Now, as an aside, I want to explain that I purposely put this half-marathon on the schedule for a month after the Challenge. In fact, I plan to put some big thing to train for about every month or so (next I’m heavily pondering is the Minneapolis Half Marathon in early June). The fact is that if I have nothing big to train for I fear I will lose the motivation to keep it up at all.

But, like I said, my feelings on this weekend’s half marathon are actually positive and optimistic.

First of all, I not only underestimated the recovery time I would need following the Challenge but I also underestimated how much it would change me mentally. A couple of days ago, I decided to break the “no running a week before the race” rule than many subscribe to and decided to go out and run a 10k.
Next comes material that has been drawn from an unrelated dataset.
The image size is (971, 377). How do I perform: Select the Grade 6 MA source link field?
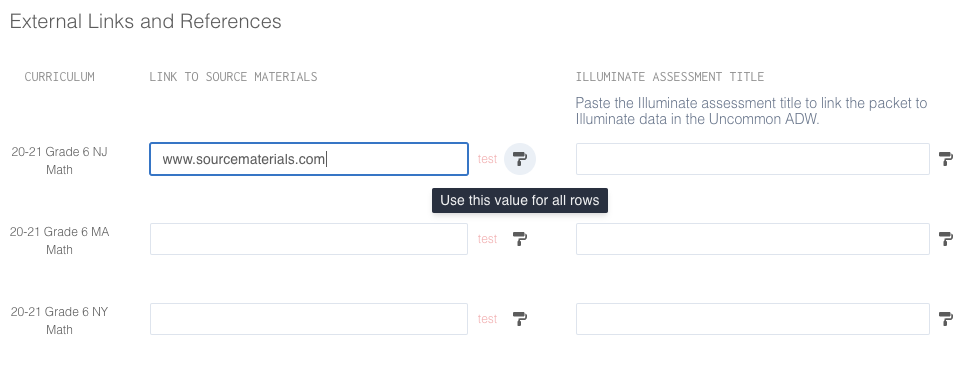point(309,239)
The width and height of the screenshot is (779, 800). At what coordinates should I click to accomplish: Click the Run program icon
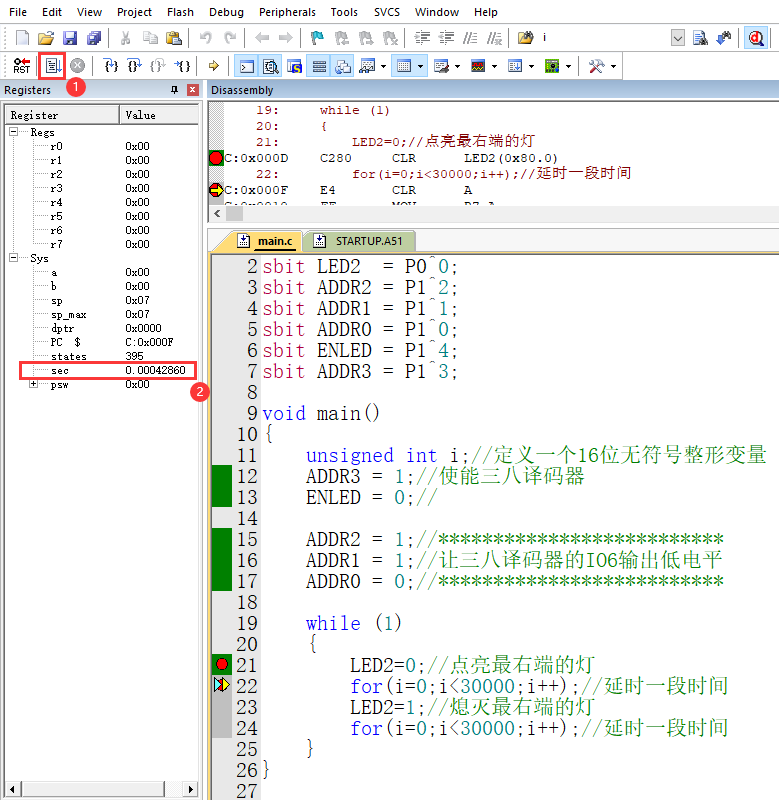pos(52,66)
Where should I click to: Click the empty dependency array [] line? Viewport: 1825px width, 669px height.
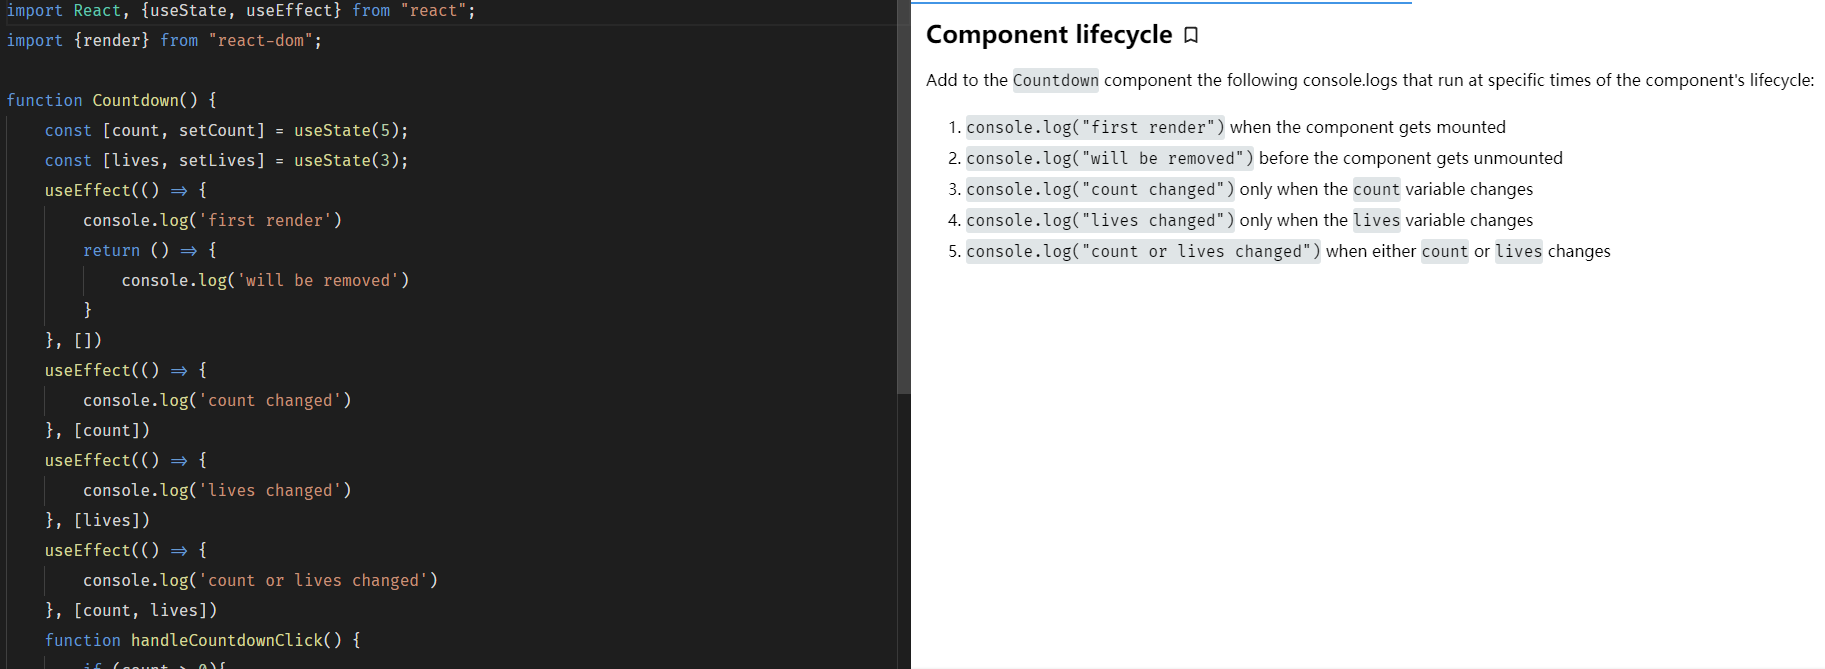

Not only did I keep near my regular 10k pace but I also found myself able to mentally push myself past points I would have slowed down or, even, walked it out for a bit in the past. It is often said that the GORUCK Challenge is all mental but you can’t really understand that until you do one. Then you get the idea of what it takes, mentally, to push past fatigue and discomfort. To “embrace the suck” as they say. Also, what it takes, mentally, to just keep going with no know end in sight. Eventually, you just forget about it ever ending, enter a state that is quite similar to meditation, and just let your mental auto-pilot take over. I experienced this once again on this 10k run. I got finished and felt like I still had plenty of fuel left to burn.

And, here is another thing I know. The Challenge took me 15 miles with a 45 pound ruck on my back and carrying parking barriers and logs for most of that in a thunderstorm. Therefore, I know I can run 13.1 miles with nothing but shorts and a shirt on. Even if I had to walk it I know I can complete it.

Lastly, it is forecast to be a beautiful day. The first we have had in a long time. Temps near 70 and sunny. What better way to enjoy it than with a great scenic morning run and 1500 fellow runners doing the same? I even have a few friends running the half as well and hope to meet up with them before or after.

So, I know this is a lot of “Inside Baseball” but, really, it is all just a note-to-self that says, “You got this. You’ll be fine.”